## TUGAS YANG DIKERJAKAN
1. Jawablah tiga pertanyaan berikut berdasarkan berita tentang desakan Sekjen PBB agar Israel membatalkan aneksasi.
(a) Sejak tanggal berapa pemerintah Benjamin Netanyahu menyatakan dapat memulai proses aneksasi?
(b) Siapa utusan Israel di PBB yang pernyataannya dikutip?
(c) Atas permintaan pihak mana beberapa menteri hadir dalam pertemuan Dewan Keamanan?
2. Tolong ringkas berita tentang desakan Sekjen PBB agar Israel membatalkan aneksasi dalam dua kalimat.
3. Teruskan berita tentang desakan Sekjen PBB agar Israel membatalkan aneksasi, mulai setelah kalimat terakhirnya.

Sekjen PBB Mendesak Israel Batalkan Aneksasi
NEW YORK, SATUHARAPAN.COM-Sekretaris Jenderal PBB, Antonio Guterres, mendesak Israel untuk membatalkan rencana mencaplok bagian-bagian wilayah Tepi Barat yang diduduki. Dia mengatakan dalam sebuah laporan hari Selasa (23/6) bahwa hal itu akan menjadi "pelanggaran paling serius terhadap hukum internasional."
Laporan kepada Dewan Keamanan (DK) PBB itu muncul menjelang pertemuan dua kali setahun tentang konflik Israel-Palestina, yang ditetapkan pada hari Rabu (24/6). Beberapa menteri hadir untuk mengambil bagian atas permintaan Liga Arab.
Dalam dokumen itu, Guterres mengatakan pencaplokan oleh Israel akan "menghancurkan" harapan negosiasi baru dan berakhirnya solusi dua negara. "Saya menyerukan Israel untuk membatalkan rencana aneksasinya," kata Sekjen PBB dalam laporan itu. Dia menambahkan bahwa langkah seperti itu akan "mengancam upaya untuk memajukan perdamaian regional."
"Jika diterapkan, ini akan menjadi pelanggaran paling serius terhadap hukum internasional, termasuk Piagam PBB... Ini akan menjadi malapetaka bagi Palestina, Israel dan wilayah itu," katanya.
Solusi Dua Negara
Pemerintah Perdana Menteri Israel, Benjamin Netanyahu, mengatakan pihaknya dapat memulai proses aneksasi pada 1 Juli. Rencananya adalah untuk mencaplok permukiman Yahudi di Tepi Barat serta Lembah Jordan yang strategis.
Rencana tersebut, yang didukung oleh Washington, akan melihat pembentukan negara Palestina, tetapi pada wilayah yang direduksi, dan tanpa permintaan inti warga Palestina akan sebuah ibu kota di Yerusalem timur. Rencana itu telah ditolak seluruhnya oleh Palestina.
Pertemuan Dewan Keamanan, yang akan diadakan dalam konferensi video, akan menjadi pertemuan internasional besar terakhir tentang masalah ini sebelum batas waktu 1 Juli. "Setiap keputusan tentang kedaulatan hanya akan dibuat oleh pemerintah Israel," kata utusan Israel di PBB, Danny Danon, pada hari Selasa dalam sebuah pernyataan.

## CUPLIKAN ITEM
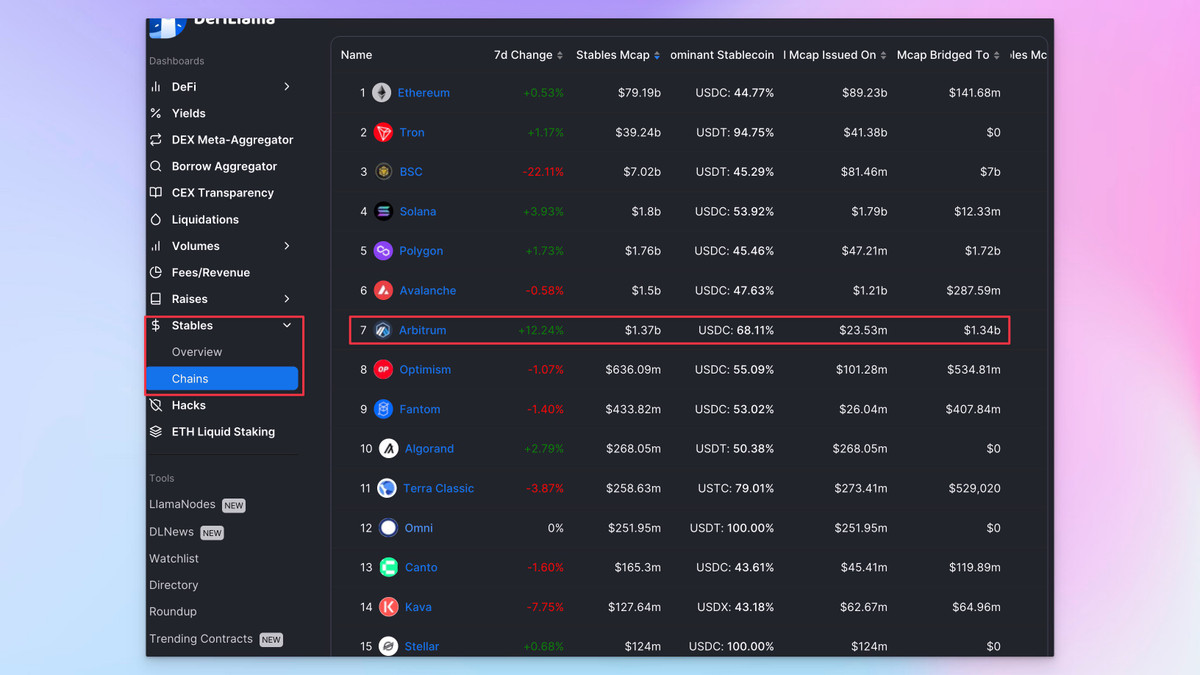
Task: Click the Tron chain logo icon
Action: [383, 132]
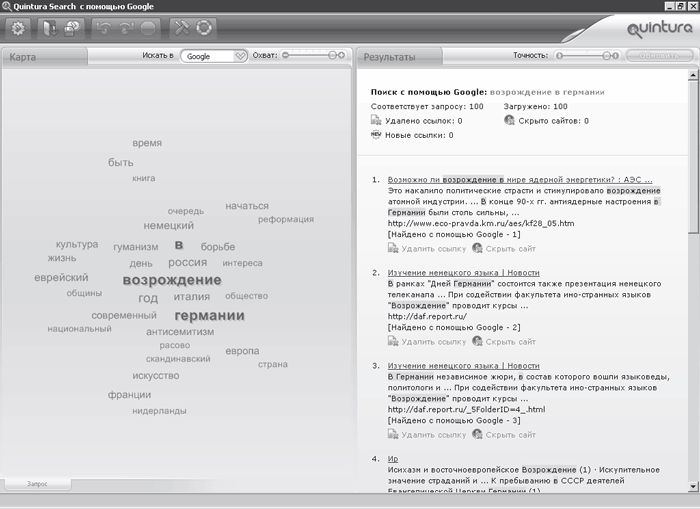Switch to the Карта tab

click(24, 58)
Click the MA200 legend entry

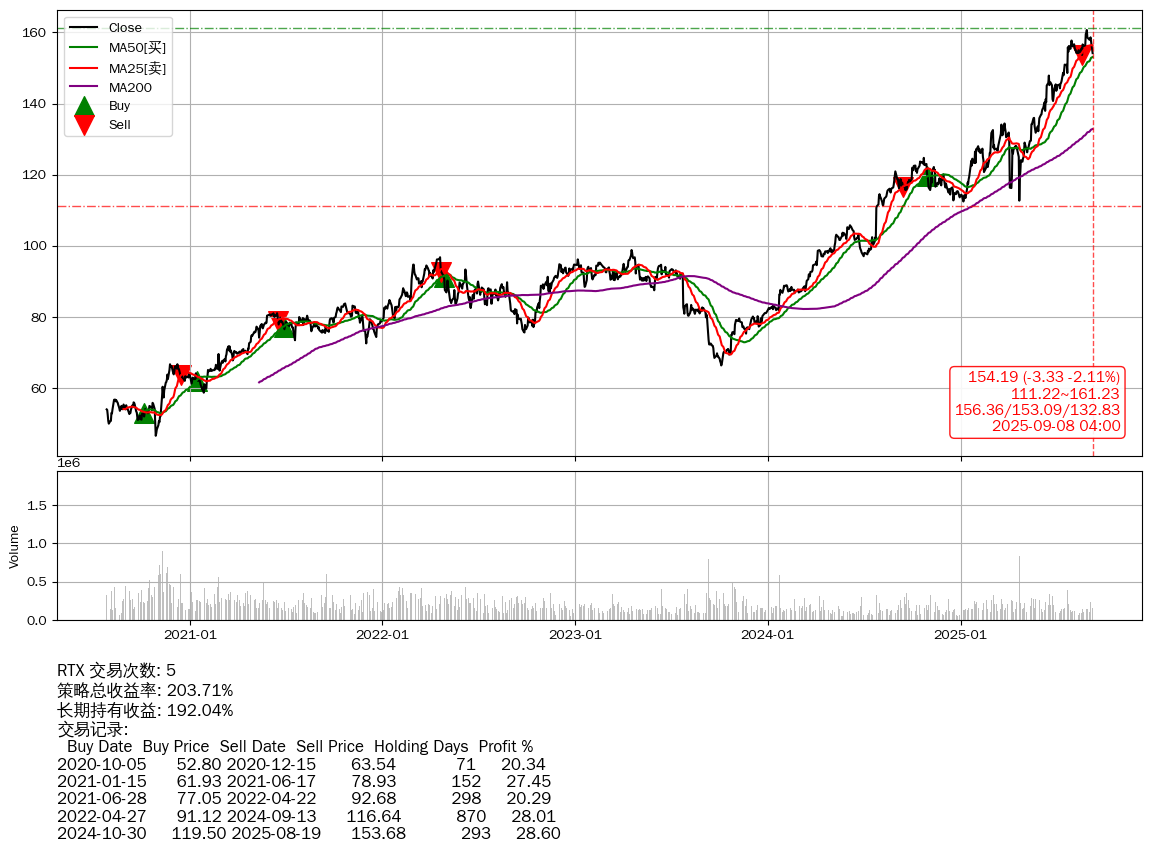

## JAWABAN TIAP TUGAS
1.
(a) 1 Juli.
(b) Danny Danon.
(c) Liga Arab.

2. Dalam laporan kepada Dewan Keamanan PBB, Sekjen PBB Antonio Guterres mendesak Israel membatalkan rencana mencaplok bagian-bagian Tepi Barat yang diduduki karena hal itu akan menjadi pelanggaran paling serius terhadap hukum internasional. Pemerintah Benjamin Netanyahu menyatakan dapat memulai aneksasi permukiman Yahudi di Tepi Barat dan Lembah Jordan pada 1 Juli, sementara Palestina menolak seluruh rencana yang didukung Washington itu.

3.
Para diplomat mengatakan sebagian besar anggota PBB akan kembali menentang rencana Israel pada hari Rabu. "Kami harus mengirim pesan yang jelas," kata seorang utusan, menambahkan bahwa "tidak cukup" untuk hanya mengecam kebijakan Israel, dan meningkatkan kemungkinan kasus di hadapan Pengadilan Internasional.
Resolusi Majelis Umum
Ketika Presiden AS, Donald Trump, mengubah kebijakan AS dengan mengakui Yerusalem sebagai ibu kota Israel, 14 dari 15 Dewan Keamanan mengadopsi resolusi yang mengecam keputusan tersebut pada akhir 2017, tetapi AS menggunakan hak veto-nya.
Resolusi serupa kemudian dipresentasikan di Majelis Umum PBB, di mana tidak ada negara yang memiliki hak veto, dan itu disahkan dengan 128 suara ya, dan 35 absen. Namun, para diplomat tampaknya mengesampingkan gagasan bahwa Israel dapat menghadapi sanksi atas tindakan tersebut, seperti yang diberlakukan oleh negara-negara tertentu setelah aneksasi Krimea oleh Rusia.
"Setiap pencaplokan akan memiliki konsekuensi yang cukup besar untuk solusi dua negara dalam proses perdamaian," kata seorang duta besar dengan syarat anonimitas. Namun utusan itu mengatakan itu bukan "tugas sederhana" untuk membandingkan Tepi Barat dengan Krimea.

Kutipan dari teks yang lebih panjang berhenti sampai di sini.